The Voice of Video Games

"It is better to keep your mouth closed and let people think you are a fool than to open it and remove all doubt."
-Mark Twain

Recently two Hollywood unions put up a vote to strike against electronic game publishers after the unions rejected a final offer from the game publishers that included a 35% increase in the session rate for voice-over actors — an increase to $750 from $556 per four-hour session by 2008. A chief sticking point with the unions is that they want more money when the game sells over 400,000 units.

One of the examples they have put up is Lynnanne Zager. Ever heard of her? I haven’t. She is supposedly well known for her screams. She did the voice of a woman screaming in Aramaic at Jesus before he is crucified in “Passion of the Christ,” she was one of the screaming passengers in “Titanic,” and she screams in fear at “Shrek.” But she claims her most strenuous work was the four hour session she did for the upcoming game “The Incredible Hulk: Ultimate Destruction.”

She got $900 for that four hour session compared to the $10,000 she got for “Shrek.” That discrepancy is the reason the unions are demanding that the game industry pay more money.

"Nine of the top 10 selling games in 2004 were produced with union contracts, using union voice talent -- and because of that, the quality of those games becomes exponentially higher," said Seth Oster, a representative of SAG and AFTRA.

Wired published an article today where Mark Long, co-CEO of independent game-development company Zombie Studios, finally said what most of us were thinking. Basically, they can have more royalties after those of us who are doing 60-80 work weeks for 18 to 24 months making the game.

The article has a quote from Wil Wheaton, who has been doing a lot of voice over work recently (guess his screen acting career isn’t doing that well) including Grand Theft Auto: San Andreas and the forthcoming Tom Clancy's Rainbow Six title.
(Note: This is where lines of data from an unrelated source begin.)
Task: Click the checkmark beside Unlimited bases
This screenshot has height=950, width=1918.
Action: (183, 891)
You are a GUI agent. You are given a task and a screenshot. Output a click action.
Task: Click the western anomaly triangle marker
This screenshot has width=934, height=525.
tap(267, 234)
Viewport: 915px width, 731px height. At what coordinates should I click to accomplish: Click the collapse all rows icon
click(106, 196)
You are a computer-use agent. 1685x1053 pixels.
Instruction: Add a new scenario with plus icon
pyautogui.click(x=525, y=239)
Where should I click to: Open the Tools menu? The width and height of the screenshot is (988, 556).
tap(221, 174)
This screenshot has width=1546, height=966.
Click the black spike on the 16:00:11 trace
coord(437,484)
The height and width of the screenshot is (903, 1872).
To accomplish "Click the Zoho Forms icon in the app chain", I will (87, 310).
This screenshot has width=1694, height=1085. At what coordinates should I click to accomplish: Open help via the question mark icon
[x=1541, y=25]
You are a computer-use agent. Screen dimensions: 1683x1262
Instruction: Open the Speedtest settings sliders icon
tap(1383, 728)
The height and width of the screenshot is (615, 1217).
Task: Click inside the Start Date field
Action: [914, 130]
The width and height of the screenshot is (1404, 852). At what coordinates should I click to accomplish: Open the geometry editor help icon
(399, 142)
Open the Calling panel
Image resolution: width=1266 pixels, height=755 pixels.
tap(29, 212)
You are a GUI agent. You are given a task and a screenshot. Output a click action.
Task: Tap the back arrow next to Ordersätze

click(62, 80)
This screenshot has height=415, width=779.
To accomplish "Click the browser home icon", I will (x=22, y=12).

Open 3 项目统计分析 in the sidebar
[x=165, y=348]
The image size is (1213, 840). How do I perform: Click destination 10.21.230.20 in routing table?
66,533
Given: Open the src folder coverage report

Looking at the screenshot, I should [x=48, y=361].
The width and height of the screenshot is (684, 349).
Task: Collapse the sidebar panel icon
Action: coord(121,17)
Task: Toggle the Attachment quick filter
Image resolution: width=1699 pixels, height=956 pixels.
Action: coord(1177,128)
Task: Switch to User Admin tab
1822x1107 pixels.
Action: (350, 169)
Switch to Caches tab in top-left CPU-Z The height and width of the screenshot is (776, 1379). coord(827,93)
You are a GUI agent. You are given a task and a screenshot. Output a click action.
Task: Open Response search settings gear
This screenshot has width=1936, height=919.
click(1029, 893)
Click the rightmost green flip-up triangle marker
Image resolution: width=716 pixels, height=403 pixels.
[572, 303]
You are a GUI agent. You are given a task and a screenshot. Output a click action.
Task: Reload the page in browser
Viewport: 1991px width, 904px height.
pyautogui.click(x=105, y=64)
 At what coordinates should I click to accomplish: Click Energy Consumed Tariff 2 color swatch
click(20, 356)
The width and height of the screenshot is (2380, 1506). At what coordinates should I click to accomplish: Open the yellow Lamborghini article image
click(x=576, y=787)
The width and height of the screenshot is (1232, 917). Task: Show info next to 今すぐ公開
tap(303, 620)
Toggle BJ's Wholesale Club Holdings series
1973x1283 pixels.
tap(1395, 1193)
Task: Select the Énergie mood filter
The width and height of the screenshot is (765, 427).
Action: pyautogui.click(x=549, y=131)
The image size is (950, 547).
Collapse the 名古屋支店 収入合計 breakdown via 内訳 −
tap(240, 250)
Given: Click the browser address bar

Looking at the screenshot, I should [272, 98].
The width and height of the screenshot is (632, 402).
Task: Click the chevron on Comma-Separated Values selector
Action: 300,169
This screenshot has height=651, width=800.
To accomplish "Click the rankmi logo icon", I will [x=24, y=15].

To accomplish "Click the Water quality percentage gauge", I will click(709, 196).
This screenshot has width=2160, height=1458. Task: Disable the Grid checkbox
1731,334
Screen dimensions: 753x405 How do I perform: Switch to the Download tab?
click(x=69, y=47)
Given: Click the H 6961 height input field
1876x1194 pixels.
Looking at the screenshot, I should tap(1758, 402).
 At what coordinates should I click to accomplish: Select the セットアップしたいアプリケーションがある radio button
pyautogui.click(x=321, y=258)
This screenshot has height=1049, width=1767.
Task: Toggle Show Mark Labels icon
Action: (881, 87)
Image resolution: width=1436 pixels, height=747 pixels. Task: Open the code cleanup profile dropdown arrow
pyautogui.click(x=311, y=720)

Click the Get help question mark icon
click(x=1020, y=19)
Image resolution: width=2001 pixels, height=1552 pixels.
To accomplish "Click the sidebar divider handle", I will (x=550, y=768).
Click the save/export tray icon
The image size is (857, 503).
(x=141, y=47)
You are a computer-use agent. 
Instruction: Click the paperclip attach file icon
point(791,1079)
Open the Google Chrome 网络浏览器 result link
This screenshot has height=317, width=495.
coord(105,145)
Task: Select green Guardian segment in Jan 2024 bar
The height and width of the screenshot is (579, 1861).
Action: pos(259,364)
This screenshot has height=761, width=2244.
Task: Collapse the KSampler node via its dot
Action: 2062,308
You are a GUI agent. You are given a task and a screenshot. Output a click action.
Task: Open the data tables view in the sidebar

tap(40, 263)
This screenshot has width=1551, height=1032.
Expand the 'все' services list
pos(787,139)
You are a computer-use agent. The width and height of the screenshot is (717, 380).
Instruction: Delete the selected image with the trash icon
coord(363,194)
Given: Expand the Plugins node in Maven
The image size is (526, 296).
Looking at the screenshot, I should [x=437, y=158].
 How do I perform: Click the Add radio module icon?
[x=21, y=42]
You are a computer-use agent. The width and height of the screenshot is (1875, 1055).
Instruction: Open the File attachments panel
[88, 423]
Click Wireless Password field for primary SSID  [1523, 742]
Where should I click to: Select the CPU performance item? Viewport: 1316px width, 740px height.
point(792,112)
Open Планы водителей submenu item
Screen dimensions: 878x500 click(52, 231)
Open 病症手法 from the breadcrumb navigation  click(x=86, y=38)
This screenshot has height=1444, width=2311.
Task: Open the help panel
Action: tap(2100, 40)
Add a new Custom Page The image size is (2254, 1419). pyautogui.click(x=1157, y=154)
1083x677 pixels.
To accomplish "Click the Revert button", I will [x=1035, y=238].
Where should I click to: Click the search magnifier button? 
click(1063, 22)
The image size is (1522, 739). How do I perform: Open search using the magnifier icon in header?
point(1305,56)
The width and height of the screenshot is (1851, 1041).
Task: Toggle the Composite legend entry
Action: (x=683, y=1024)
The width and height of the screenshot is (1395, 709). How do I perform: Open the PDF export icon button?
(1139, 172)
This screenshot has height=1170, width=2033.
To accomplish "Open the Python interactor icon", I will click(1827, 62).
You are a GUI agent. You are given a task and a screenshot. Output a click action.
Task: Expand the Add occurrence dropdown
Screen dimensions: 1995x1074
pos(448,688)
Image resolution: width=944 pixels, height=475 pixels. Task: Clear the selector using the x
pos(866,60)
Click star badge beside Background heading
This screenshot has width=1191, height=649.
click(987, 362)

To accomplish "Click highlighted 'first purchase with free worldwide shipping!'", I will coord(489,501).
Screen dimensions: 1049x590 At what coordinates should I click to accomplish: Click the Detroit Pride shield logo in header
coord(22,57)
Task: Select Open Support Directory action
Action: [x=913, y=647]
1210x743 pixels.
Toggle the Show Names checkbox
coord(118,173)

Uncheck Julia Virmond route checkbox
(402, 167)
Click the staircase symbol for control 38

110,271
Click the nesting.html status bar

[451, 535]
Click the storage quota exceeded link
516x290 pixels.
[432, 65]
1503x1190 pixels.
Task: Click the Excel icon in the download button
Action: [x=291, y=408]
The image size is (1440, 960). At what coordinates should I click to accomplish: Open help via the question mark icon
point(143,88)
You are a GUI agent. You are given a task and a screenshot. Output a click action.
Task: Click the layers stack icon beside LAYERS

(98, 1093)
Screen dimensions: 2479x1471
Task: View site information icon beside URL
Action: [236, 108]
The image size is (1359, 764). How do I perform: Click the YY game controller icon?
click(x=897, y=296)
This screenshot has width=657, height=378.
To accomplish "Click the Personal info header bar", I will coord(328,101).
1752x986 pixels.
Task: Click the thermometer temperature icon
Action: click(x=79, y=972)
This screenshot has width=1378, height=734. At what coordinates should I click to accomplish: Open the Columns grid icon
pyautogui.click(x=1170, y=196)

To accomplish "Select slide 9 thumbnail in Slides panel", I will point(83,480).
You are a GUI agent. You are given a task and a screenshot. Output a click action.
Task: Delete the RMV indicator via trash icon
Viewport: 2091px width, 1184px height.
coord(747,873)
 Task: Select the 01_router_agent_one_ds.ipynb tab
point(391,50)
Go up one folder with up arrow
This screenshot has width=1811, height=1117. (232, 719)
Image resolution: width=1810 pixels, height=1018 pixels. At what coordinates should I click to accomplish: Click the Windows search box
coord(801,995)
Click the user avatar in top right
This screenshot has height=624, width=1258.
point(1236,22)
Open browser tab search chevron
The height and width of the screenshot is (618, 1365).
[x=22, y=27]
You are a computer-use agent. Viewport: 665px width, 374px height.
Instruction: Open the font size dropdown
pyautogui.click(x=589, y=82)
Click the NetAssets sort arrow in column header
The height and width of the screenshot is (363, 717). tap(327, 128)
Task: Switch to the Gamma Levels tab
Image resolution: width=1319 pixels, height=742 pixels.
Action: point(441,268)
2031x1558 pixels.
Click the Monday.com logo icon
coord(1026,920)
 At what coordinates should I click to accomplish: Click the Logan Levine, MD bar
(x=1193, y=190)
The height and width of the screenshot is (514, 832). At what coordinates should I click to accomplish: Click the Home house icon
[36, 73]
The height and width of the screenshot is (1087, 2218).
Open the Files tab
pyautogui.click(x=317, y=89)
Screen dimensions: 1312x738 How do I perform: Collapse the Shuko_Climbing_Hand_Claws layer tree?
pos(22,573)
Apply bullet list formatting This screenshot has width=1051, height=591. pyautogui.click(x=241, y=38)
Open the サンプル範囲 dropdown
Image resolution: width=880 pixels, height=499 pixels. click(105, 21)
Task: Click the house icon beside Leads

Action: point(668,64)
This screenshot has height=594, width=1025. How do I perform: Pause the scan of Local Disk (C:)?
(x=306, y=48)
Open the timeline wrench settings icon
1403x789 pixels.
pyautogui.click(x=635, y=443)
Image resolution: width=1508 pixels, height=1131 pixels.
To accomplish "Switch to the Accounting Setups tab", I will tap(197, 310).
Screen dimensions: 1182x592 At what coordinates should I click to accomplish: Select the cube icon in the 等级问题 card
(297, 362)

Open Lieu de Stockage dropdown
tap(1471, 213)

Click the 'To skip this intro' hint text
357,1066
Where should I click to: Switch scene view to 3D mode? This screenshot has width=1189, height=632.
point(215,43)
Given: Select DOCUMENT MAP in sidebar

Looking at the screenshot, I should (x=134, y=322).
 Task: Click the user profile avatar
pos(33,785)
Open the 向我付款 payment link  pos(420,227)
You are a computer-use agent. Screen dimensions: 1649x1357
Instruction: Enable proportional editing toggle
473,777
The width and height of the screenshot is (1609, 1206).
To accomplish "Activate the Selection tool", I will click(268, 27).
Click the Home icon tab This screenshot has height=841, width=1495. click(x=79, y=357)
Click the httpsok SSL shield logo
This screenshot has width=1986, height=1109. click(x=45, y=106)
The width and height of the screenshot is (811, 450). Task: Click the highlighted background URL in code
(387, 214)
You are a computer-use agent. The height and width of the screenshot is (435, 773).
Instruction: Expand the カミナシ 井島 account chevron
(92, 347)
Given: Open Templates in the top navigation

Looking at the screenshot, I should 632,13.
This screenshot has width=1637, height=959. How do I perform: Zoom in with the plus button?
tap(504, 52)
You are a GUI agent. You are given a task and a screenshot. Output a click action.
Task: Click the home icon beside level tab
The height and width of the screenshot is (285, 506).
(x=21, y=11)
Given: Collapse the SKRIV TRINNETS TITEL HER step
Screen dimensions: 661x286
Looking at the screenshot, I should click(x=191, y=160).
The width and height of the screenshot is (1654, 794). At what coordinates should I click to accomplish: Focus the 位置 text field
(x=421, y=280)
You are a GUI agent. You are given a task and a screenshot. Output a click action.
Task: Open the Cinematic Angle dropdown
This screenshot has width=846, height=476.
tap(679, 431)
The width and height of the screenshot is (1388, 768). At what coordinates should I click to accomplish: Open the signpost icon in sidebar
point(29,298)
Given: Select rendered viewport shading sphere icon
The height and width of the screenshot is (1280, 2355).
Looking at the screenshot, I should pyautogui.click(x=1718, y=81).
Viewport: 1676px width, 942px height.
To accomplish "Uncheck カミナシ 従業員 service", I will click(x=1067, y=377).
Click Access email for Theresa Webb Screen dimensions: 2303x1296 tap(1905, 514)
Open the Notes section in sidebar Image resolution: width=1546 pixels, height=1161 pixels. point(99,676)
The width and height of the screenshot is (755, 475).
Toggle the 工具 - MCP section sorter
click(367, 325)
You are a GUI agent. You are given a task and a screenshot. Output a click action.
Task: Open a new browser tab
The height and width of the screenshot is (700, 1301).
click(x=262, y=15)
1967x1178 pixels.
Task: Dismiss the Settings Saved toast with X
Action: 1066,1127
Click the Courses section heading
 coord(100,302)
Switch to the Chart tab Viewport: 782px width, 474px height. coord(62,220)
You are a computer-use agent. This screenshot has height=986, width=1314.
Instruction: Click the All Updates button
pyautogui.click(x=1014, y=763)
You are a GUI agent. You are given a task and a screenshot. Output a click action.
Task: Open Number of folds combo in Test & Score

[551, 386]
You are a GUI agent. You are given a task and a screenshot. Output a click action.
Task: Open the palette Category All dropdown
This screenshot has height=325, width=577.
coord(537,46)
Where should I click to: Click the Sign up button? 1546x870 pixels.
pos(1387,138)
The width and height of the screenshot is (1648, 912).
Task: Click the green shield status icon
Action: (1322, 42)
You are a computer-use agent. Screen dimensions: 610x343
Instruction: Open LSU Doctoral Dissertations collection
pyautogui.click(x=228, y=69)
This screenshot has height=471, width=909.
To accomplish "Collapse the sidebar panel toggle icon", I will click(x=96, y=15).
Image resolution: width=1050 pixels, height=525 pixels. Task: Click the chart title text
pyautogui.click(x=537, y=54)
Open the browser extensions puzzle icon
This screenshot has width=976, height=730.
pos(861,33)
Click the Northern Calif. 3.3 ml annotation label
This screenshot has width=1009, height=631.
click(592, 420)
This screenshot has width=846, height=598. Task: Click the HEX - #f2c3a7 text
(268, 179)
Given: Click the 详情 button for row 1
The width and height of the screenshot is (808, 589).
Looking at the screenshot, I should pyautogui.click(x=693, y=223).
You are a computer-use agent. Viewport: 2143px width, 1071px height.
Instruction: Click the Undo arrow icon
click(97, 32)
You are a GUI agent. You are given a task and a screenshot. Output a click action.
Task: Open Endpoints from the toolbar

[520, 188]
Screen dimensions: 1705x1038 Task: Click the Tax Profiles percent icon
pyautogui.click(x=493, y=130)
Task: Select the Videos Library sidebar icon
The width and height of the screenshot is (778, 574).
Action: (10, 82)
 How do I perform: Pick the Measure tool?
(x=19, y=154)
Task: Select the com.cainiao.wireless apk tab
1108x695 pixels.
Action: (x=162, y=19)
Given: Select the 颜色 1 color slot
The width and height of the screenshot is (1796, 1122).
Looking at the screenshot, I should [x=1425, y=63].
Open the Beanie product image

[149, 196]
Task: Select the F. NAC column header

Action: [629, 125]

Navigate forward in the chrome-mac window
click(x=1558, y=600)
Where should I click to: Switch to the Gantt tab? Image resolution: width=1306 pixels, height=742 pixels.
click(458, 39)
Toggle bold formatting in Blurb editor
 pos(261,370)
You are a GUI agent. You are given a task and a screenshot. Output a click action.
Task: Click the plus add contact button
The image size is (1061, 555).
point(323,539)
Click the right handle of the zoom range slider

"Yeah -- $275 an hour would be a huge amount if actors did that kind of work several times a week," said Wheaton, "but the average, working-class actor is lucky to get four of those jobs a year."

This really strikes me as biting the hand that feeds you. I really don’t feel sorry for Wil Wheaton whose on-screen career would appear to have tanked and now he is forced to do voice-over work for video games. I would say that if you can’t make a living doing voice-acting work because you can’t get more than four gigs a year, then maybe you should look for another line of work.

Voice-over work in the video game industry is a great opportunity for people looking to supplement or help start their acting career. If you are good enough that you can get enough voice-acting work to make a career out of it that’s fantastic. But if you can only get 4 gigs a year and still expect to make enough money to live off that and not have to get another job, enough money off that to call it a career, your out of your mind.

If the Union is going to ‘walk out’ and not allow their members to do video game voice-over work it isn’t going to hurt the video game industry that much. Game companies will go back to getting their staff members to record their background screams for free instead of paying someone like Lynnanne Zager. The only time the public is going to notice that it is a non-union actor doing the voice-acting is when it’s a game based on a movie and it’s a different actor doing the voice of the star.

A union boycott of the video game industry is however, going to hurt the struggling union actor who is forced to wait tables while waiting for their big break. That struggling actor would probably love $556 for four hours work and be ecstatic for $750.

1 comment:

Anonymous said...

well, as long as you use only free voice actors, the voice work on games is always going to suck.